Following is a non oneliner form of solution.

awk -F":" '
                /TOTAL-TIME/ {A=$2}
                /DATA-BYTES-DOWN/ {X=(($2 / A) / 1024)}
                /DATA-BYTES-UP/ {Y=(($2 / A) / 1024);
                printf "%s %.2f\n", "TOTAL =",  X+Y}
          ' Input_file

Thanks,
R. Singh

junior-helper · December 10, 2014, 8:59am

Also try

awk -F':' '$1 ~ /TIME/ { t=$2 } $1 ~ /DOWN/ { d=$2 } $1 ~ /UP/ { u=$2 }
            END { a=d/t/1024; b=u/t/1024; printf "%s %2.2f\n", "TOTAL =", a+b }' log

RavinderSingh13 · December 10, 2014, 9:26am

Hello junior-helper,

If input file has more than one set of entries provided by user then above command will give only the last line value. Let's say following is the input file.

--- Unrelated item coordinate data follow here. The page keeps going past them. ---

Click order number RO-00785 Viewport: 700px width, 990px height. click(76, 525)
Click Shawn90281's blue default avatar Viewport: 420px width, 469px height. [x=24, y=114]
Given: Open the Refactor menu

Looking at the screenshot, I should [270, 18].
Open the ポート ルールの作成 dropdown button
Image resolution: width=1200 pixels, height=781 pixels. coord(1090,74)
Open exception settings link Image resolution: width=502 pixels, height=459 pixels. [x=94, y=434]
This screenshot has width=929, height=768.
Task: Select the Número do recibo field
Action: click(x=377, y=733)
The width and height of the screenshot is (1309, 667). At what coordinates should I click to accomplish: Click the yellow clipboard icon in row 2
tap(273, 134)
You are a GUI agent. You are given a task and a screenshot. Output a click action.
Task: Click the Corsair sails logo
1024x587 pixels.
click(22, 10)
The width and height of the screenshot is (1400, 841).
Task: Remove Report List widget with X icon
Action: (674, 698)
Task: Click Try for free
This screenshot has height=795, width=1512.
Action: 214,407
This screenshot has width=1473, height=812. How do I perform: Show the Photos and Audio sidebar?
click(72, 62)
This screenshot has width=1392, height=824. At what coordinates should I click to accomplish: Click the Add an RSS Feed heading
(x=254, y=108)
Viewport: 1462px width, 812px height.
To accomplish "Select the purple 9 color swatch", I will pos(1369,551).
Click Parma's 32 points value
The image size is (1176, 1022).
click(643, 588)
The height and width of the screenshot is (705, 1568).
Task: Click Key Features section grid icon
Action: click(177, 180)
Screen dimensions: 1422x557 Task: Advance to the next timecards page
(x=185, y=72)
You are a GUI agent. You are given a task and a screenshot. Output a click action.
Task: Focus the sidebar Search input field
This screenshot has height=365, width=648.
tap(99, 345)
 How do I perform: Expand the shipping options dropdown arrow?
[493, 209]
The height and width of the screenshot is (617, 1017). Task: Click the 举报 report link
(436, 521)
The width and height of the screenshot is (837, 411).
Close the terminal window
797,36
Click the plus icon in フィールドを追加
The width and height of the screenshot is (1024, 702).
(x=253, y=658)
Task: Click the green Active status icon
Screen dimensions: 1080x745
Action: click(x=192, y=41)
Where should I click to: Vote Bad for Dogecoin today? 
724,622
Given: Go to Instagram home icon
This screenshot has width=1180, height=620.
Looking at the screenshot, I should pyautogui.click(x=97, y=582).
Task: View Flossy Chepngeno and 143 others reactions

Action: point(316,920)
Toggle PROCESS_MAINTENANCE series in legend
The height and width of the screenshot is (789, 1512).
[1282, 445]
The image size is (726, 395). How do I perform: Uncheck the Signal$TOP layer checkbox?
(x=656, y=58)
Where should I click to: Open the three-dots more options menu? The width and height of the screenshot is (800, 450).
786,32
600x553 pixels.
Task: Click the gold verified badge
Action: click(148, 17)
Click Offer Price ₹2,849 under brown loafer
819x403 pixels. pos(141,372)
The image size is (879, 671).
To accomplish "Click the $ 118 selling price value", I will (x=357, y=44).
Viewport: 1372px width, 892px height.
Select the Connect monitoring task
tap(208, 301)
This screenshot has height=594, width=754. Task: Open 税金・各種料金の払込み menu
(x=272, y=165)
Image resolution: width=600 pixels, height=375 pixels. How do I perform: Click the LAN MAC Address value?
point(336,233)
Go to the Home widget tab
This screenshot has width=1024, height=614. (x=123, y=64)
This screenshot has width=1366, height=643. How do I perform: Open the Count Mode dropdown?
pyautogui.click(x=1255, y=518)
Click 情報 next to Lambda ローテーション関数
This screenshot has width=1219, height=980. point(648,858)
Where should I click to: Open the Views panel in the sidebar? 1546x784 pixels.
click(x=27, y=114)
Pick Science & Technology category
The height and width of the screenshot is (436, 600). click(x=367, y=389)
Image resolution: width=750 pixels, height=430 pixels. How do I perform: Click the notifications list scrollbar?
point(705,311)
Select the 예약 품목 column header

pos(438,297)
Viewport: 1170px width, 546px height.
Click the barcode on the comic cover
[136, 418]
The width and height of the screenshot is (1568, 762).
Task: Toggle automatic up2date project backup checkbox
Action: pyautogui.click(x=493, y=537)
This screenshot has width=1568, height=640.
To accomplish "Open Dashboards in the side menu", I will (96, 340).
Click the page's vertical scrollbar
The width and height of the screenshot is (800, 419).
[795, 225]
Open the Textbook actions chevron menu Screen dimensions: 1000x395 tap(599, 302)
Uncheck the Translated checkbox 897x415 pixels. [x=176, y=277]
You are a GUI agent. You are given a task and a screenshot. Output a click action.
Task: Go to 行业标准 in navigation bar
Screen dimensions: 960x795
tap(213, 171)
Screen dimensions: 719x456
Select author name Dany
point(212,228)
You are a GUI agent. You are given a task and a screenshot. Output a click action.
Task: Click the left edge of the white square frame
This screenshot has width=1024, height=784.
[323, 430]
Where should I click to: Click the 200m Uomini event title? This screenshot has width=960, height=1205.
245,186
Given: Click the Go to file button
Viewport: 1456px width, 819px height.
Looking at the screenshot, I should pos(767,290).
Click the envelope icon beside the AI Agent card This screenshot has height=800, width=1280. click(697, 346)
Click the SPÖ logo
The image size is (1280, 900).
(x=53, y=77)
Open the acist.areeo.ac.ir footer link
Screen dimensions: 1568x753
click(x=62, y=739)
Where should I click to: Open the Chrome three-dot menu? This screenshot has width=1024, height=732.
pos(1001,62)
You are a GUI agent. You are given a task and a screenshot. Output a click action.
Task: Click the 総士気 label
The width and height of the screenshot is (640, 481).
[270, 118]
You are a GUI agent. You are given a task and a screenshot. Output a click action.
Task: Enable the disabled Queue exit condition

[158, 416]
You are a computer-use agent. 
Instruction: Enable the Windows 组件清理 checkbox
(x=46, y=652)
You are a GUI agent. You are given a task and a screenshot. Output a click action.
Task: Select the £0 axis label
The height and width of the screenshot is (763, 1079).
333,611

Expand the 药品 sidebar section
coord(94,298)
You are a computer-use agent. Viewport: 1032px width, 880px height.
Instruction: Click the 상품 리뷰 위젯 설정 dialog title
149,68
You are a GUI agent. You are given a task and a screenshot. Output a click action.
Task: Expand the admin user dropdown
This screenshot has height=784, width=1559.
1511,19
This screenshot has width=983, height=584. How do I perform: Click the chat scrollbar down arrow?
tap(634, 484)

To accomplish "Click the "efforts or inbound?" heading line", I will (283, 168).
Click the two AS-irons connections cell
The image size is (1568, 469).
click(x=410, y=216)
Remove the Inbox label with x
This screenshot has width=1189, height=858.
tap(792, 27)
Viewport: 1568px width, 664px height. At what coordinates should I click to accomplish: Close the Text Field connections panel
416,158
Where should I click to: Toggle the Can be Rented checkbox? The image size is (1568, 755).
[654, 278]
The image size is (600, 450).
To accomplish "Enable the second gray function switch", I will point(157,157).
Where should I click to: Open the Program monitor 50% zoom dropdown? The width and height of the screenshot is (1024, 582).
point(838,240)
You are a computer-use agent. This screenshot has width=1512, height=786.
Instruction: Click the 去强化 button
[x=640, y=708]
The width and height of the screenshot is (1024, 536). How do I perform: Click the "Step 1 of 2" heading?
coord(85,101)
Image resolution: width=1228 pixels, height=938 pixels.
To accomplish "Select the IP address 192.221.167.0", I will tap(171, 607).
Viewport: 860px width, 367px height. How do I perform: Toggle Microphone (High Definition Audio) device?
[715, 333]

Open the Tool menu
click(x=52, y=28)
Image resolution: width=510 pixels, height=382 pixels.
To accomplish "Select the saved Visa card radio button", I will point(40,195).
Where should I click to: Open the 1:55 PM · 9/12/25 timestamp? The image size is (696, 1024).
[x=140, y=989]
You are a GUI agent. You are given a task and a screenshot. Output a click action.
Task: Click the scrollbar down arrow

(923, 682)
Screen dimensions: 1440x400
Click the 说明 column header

TOTAL-TIME                :      2125264636
DATA-BYTES-DOWN           :   3766111307032
DATA-BYTES-UP             :    455032157567
TOTAL-TIME                :      2128964636
DATA-BYTES-DOWN           :   376616327207032
DATA-BYTES-UP             :    455032123672567
TOTAL-TIME                :      21252647866
DATA-BYTES-DOWN           :   3766111307278387232
DATA-BYTES-UP             :    455032152376267
TOTAL-TIME                :      21252127236
DATA-BYTES-DOWN           :   376611113131032
DATA-BYTES-UP             :    4550321131313167

Then it will give output as follows.

awk -F':' '$1 ~ /TIME/ { t=$2 } $1 ~ /DOWN/ { d=$2 } $1 ~ /UP/ { u=$2 }
 END { a=d/t/1024; b=u/t/1024; printf "%s %2.2f\n", "TOTAL =", a+b }' Input_file
TOTAL = 226.40

So we can use following for it.

awk -F':' '$1 ~ /TIME/ { t=$2 } $1 ~ /DOWN/ { d=$2 } $1 ~ /UP/ { u=$2; a=d/t/1024; b=u/t/1024; printf "%s %2.2f\n", "TOTAL =", a+b;next }'  Input_file

Output will be as follows now.

TOTAL = 1.94
TOTAL = 381.48
TOTAL = 173074.31
TOTAL = 226.40

Thanks,
R. Singh

junior-helper · December 10, 2014, 10:11am

Hi RavinderSingh13,
basically, you are right. I tailored my command for the provided input though

By the way, (I know I falsely introduced it though) the first "2" in %2.2f is superfluous padding, because due to .2 it will never take effect, so %.2f should be used instead.